(What is expected) Could you turn the listing below into a Markdown table with the columns Row and Line, giving each nonblank line its own row numbered in order and leaving out the blank lines?

(Information shown)
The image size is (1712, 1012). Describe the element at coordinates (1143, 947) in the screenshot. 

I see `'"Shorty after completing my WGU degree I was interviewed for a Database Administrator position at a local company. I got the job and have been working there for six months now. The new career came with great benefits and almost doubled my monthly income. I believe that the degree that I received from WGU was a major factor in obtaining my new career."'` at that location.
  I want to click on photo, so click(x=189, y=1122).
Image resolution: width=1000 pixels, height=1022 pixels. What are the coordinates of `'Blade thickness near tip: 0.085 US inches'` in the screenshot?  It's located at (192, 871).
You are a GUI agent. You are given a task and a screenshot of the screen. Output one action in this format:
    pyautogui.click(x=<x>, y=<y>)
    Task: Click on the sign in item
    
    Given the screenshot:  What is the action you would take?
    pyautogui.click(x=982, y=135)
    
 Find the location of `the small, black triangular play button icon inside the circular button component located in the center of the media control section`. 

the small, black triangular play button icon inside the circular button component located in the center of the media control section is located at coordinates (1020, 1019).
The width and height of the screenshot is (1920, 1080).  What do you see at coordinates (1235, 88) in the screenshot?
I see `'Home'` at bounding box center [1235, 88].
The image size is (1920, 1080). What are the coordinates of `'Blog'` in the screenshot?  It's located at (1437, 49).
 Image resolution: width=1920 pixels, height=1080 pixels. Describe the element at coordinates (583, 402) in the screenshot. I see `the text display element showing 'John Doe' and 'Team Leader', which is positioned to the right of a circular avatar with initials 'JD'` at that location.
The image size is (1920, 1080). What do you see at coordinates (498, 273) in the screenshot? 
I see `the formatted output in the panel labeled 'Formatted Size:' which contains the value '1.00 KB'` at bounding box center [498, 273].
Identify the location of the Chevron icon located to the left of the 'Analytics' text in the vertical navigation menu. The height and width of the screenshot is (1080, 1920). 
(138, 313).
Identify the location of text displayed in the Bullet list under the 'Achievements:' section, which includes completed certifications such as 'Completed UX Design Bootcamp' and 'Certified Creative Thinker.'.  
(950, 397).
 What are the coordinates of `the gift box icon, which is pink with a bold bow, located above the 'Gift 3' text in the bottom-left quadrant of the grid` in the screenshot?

(Solution for this problem)
| Row | Line |
|---|---|
| 1 | The image size is (1712, 1012). Describe the element at coordinates (1143, 947) in the screenshot.  |
| 2 | I see `'"Shorty after completing my WGU degree I was interviewed for a Database Administrator position at a local company. I got the job and have been working there for six months now. The new career came with great benefits and almost doubled my monthly income. I believe that the degree that I received from WGU was a major factor in obtaining my new career."'` at that location. |
| 3 |   I want to click on photo, so click(x=189, y=1122). |
| 4 | Image resolution: width=1000 pixels, height=1022 pixels. What are the coordinates of `'Blade thickness near tip: 0.085 US inches'` in the screenshot?  It's located at (192, 871). |
| 5 | You are a GUI agent. You are given a task and a screenshot of the screen. Output one action in this format: |
| 6 |     pyautogui.click(x=<x>, y=<y>) |
| 7 |     Task: Click on the sign in item |
| 8 |     Given the screenshot:  What is the action you would take? |
| 9 |     pyautogui.click(x=982, y=135) |
| 10 |  Find the location of `the small, black triangular play button icon inside the circular button component located in the center of the media control section`.  |
| 11 | the small, black triangular play button icon inside the circular button component located in the center of the media control section is located at coordinates (1020, 1019). |
| 12 | The width and height of the screenshot is (1920, 1080).  What do you see at coordinates (1235, 88) in the screenshot? |
| 13 | I see `'Home'` at bounding box center [1235, 88]. |
| 14 | The image size is (1920, 1080). What are the coordinates of `'Blog'` in the screenshot?  It's located at (1437, 49). |
| 15 |  Image resolution: width=1920 pixels, height=1080 pixels. Describe the element at coordinates (583, 402) in the screenshot. I see `the text display element showing 'John Doe' and 'Team Leader', which is positioned to the right of a circular avatar with initials 'JD'` at that location. |
| 16 | The image size is (1920, 1080). What do you see at coordinates (498, 273) in the screenshot?  |
| 17 | I see `the formatted output in the panel labeled 'Formatted Size:' which contains the value '1.00 KB'` at bounding box center [498, 273]. |
| 18 | Identify the location of the Chevron icon located to the left of the 'Analytics' text in the vertical navigation menu. The height and width of the screenshot is (1080, 1920).  |
| 19 | (138, 313). |
| 20 | Identify the location of text displayed in the Bullet list under the 'Achievements:' section, which includes completed certifications such as 'Completed UX Design Bootcamp' and 'Certified Creative Thinker.'.   |
| 21 | (950, 397). |
| 22 |  What are the coordinates of `the gift box icon, which is pink with a bold bow, located above the 'Gift 3' text in the bottom-left quadrant of the grid` in the screenshot? |